* [PROBLEM TO SOLVE]: In the records below, find the line containing "Instruction: Click the Clinical"; copy exactly that line and all lines after it to the end, and nothing else.

# # # # #

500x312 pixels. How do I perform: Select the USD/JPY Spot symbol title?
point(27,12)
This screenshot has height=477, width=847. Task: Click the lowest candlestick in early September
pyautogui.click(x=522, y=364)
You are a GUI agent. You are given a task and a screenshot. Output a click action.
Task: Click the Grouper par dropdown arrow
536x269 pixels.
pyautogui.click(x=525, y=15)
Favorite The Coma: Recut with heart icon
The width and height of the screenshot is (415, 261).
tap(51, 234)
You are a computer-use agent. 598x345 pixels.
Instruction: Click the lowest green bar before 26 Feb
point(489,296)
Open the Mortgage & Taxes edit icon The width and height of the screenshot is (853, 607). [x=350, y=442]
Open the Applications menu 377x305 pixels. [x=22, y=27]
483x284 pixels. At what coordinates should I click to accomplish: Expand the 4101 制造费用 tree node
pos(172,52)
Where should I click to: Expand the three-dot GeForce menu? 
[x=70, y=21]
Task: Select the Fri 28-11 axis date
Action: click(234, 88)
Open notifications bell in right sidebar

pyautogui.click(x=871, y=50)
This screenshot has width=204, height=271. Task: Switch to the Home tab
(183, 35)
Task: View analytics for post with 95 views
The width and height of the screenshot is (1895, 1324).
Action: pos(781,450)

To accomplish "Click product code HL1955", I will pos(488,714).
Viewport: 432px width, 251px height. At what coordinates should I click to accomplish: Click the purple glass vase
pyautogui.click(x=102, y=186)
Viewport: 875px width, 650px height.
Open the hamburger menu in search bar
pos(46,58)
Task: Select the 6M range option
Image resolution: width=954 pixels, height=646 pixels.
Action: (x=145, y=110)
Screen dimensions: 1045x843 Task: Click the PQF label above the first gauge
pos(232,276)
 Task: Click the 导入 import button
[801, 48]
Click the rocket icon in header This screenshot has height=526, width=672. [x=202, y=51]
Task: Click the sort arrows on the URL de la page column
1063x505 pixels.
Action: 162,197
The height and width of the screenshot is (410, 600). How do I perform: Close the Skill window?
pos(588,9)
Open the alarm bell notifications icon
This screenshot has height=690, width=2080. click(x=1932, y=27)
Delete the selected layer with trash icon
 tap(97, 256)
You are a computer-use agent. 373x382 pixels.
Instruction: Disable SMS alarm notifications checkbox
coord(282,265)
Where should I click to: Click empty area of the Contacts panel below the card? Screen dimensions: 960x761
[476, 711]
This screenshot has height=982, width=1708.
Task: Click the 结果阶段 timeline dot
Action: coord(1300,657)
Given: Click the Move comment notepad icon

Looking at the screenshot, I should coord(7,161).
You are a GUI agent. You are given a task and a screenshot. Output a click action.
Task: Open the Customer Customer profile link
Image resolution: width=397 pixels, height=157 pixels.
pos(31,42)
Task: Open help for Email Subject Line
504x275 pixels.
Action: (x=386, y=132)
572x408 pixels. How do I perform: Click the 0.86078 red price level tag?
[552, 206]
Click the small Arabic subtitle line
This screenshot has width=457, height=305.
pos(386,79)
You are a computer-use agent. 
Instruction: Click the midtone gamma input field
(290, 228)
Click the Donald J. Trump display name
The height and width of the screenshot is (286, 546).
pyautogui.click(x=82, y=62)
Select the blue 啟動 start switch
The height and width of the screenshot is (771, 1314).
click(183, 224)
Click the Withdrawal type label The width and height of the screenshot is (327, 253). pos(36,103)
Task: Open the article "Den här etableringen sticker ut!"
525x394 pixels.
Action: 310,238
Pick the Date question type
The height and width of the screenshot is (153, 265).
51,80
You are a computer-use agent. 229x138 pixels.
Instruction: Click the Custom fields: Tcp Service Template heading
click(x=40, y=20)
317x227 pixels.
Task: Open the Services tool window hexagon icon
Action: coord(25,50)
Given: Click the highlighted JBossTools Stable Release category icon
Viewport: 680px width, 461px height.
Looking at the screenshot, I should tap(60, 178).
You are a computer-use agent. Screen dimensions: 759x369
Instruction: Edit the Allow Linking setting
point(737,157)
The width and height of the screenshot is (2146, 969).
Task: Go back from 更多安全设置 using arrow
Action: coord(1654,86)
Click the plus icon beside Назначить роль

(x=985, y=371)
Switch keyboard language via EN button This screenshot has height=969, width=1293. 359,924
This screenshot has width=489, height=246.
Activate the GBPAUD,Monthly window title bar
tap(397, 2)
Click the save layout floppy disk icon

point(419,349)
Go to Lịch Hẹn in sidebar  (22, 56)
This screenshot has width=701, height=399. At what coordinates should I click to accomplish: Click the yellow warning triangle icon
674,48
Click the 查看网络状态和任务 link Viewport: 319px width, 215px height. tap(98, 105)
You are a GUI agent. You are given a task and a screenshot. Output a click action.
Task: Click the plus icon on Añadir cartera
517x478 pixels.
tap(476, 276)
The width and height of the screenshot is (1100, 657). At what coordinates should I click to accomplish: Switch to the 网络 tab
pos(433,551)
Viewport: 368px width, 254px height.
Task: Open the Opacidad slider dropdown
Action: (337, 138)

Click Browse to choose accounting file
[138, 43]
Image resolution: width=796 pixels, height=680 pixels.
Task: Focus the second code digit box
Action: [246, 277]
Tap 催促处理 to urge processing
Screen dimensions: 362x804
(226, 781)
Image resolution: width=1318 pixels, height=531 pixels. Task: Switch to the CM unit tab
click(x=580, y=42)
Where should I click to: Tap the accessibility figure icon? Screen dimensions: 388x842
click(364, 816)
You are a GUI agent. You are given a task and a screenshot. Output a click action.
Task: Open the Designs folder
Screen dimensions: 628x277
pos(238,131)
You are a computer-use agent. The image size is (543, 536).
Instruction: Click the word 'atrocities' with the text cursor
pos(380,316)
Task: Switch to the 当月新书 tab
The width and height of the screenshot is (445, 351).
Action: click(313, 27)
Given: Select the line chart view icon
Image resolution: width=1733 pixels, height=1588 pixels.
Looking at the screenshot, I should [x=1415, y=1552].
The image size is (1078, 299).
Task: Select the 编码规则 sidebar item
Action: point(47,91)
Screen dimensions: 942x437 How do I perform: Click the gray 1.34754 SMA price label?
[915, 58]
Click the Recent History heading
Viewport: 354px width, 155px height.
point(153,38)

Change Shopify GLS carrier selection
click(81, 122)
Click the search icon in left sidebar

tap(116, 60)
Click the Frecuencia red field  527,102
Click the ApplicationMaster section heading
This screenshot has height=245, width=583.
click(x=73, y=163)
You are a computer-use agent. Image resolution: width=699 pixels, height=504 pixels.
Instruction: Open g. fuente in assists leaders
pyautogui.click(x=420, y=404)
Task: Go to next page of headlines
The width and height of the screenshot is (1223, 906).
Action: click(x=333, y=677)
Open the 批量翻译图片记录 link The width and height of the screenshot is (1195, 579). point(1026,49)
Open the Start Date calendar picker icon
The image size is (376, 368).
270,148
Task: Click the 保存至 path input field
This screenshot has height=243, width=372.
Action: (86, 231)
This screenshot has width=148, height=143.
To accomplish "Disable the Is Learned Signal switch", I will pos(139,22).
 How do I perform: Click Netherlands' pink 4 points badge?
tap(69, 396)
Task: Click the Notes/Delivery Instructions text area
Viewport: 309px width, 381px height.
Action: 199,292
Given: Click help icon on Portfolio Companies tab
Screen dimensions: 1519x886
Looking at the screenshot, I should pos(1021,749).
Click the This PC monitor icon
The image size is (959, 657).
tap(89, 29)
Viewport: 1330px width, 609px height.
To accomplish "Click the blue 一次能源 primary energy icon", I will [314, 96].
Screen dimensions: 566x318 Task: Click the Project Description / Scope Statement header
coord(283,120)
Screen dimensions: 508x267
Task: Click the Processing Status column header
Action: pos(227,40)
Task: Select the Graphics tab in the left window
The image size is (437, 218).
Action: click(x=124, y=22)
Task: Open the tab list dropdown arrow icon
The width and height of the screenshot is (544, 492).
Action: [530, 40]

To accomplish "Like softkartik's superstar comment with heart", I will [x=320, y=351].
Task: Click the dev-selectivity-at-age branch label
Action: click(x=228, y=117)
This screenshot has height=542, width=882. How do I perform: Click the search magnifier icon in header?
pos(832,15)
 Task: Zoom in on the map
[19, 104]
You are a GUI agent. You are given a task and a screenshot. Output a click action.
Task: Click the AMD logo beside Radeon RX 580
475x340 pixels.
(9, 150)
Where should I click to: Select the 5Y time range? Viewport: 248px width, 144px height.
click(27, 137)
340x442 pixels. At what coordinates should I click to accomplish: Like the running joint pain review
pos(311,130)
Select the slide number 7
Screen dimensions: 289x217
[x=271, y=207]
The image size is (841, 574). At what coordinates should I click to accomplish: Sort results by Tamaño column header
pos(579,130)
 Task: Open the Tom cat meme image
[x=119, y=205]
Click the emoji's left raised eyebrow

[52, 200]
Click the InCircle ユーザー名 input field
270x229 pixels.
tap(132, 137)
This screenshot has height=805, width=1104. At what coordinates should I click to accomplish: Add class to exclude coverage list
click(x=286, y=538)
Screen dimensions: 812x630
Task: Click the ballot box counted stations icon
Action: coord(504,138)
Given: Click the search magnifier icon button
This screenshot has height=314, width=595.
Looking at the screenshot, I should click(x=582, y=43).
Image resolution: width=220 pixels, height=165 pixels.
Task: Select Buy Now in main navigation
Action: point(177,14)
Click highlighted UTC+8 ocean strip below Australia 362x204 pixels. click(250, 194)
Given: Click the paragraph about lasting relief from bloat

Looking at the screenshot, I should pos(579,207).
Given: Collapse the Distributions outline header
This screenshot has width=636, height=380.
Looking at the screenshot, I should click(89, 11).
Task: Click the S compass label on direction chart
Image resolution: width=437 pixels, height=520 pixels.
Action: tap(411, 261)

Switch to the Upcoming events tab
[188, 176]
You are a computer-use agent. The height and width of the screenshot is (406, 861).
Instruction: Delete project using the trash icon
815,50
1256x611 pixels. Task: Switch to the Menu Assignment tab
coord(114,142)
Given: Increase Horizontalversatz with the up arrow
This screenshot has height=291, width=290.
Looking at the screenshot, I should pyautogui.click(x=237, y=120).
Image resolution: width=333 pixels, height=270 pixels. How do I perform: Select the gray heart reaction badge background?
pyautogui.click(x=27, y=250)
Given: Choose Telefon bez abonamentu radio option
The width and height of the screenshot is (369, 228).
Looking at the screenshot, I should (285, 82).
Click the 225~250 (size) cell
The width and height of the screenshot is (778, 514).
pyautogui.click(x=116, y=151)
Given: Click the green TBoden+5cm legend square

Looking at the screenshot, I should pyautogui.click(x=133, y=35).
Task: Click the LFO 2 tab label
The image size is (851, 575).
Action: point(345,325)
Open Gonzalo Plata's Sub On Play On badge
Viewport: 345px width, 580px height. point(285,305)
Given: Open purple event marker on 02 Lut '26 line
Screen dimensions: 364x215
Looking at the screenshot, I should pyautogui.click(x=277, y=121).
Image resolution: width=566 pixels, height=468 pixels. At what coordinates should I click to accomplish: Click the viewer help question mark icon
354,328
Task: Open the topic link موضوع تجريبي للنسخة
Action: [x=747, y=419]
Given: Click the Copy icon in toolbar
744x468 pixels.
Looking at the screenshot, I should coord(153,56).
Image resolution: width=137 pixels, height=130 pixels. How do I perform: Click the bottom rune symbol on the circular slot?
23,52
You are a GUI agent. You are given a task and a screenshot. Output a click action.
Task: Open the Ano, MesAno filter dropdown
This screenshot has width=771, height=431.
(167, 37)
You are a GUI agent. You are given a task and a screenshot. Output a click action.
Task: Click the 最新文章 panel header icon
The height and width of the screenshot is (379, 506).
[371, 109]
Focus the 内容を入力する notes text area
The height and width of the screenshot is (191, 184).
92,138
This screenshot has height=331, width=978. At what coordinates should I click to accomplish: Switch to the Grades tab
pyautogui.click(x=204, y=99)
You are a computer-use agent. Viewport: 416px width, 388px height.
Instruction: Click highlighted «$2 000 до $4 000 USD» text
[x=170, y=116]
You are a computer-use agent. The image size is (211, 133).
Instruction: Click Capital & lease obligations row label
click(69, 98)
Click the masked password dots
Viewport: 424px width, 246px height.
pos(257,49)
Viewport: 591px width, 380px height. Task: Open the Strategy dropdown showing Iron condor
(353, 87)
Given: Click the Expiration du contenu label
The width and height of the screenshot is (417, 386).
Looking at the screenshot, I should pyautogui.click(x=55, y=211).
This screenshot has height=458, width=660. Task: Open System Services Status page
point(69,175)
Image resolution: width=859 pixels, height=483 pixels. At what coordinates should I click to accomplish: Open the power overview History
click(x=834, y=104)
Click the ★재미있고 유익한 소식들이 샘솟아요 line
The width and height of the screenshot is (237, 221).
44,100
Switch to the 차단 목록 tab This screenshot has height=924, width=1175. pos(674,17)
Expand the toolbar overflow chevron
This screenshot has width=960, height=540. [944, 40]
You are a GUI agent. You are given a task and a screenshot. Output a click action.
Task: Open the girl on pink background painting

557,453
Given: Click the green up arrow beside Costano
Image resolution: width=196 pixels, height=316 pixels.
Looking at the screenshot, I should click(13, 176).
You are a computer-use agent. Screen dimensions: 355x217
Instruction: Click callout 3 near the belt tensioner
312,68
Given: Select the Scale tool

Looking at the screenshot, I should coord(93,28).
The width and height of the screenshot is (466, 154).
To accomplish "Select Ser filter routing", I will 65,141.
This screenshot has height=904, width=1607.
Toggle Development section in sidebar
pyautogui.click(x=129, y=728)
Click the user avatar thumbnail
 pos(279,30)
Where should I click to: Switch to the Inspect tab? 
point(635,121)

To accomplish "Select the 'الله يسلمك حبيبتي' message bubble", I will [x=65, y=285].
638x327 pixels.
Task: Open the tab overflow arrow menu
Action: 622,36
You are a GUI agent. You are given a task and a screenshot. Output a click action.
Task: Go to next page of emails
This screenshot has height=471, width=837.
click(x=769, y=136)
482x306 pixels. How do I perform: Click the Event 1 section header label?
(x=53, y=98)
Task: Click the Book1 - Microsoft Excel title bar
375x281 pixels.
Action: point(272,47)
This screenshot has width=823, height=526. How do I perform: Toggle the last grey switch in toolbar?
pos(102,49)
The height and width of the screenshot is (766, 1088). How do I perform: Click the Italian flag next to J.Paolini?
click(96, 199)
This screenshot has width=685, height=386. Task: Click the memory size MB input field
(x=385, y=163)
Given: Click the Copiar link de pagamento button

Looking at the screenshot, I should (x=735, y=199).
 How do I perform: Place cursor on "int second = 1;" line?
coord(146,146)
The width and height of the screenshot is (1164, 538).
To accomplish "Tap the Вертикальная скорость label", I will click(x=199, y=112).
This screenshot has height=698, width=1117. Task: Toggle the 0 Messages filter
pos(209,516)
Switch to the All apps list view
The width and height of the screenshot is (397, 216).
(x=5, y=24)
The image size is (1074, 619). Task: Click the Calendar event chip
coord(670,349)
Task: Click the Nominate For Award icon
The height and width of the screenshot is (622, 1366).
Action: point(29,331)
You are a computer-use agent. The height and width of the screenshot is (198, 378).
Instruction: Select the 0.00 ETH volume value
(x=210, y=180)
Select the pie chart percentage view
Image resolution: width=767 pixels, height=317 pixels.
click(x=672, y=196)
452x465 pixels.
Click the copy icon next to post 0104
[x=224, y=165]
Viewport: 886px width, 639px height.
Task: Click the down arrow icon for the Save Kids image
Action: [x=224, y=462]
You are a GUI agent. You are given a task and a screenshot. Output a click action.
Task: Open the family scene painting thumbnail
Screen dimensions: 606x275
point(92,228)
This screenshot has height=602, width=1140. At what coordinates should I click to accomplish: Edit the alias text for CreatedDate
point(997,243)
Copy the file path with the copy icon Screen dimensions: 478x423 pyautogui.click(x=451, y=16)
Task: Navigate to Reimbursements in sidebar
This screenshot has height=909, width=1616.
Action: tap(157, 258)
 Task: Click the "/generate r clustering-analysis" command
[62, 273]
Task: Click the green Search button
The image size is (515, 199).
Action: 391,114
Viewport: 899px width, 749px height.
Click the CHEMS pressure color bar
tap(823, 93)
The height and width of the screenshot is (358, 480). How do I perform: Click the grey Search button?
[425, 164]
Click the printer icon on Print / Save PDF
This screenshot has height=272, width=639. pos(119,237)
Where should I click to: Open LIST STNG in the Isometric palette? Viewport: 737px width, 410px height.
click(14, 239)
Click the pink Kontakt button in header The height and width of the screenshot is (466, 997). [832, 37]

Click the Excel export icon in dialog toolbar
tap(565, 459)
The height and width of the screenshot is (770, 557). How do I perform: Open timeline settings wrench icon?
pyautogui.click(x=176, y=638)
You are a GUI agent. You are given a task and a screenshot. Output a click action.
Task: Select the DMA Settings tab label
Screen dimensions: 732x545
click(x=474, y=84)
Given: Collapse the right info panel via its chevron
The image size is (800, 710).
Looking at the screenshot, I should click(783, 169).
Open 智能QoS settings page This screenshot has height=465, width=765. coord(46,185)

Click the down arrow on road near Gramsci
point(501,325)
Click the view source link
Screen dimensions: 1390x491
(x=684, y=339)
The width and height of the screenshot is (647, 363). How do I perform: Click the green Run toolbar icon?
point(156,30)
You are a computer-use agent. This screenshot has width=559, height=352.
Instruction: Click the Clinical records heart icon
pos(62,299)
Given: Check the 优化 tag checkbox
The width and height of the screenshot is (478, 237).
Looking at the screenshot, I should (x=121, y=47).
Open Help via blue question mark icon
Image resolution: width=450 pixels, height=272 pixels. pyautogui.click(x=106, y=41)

# # # # #

* [REPLY]:
Instruction: Click the Clinical records heart icon
pos(62,299)
Given: Check the 优化 tag checkbox
The width and height of the screenshot is (478, 237).
Looking at the screenshot, I should (x=121, y=47).
Open Help via blue question mark icon
Image resolution: width=450 pixels, height=272 pixels. pyautogui.click(x=106, y=41)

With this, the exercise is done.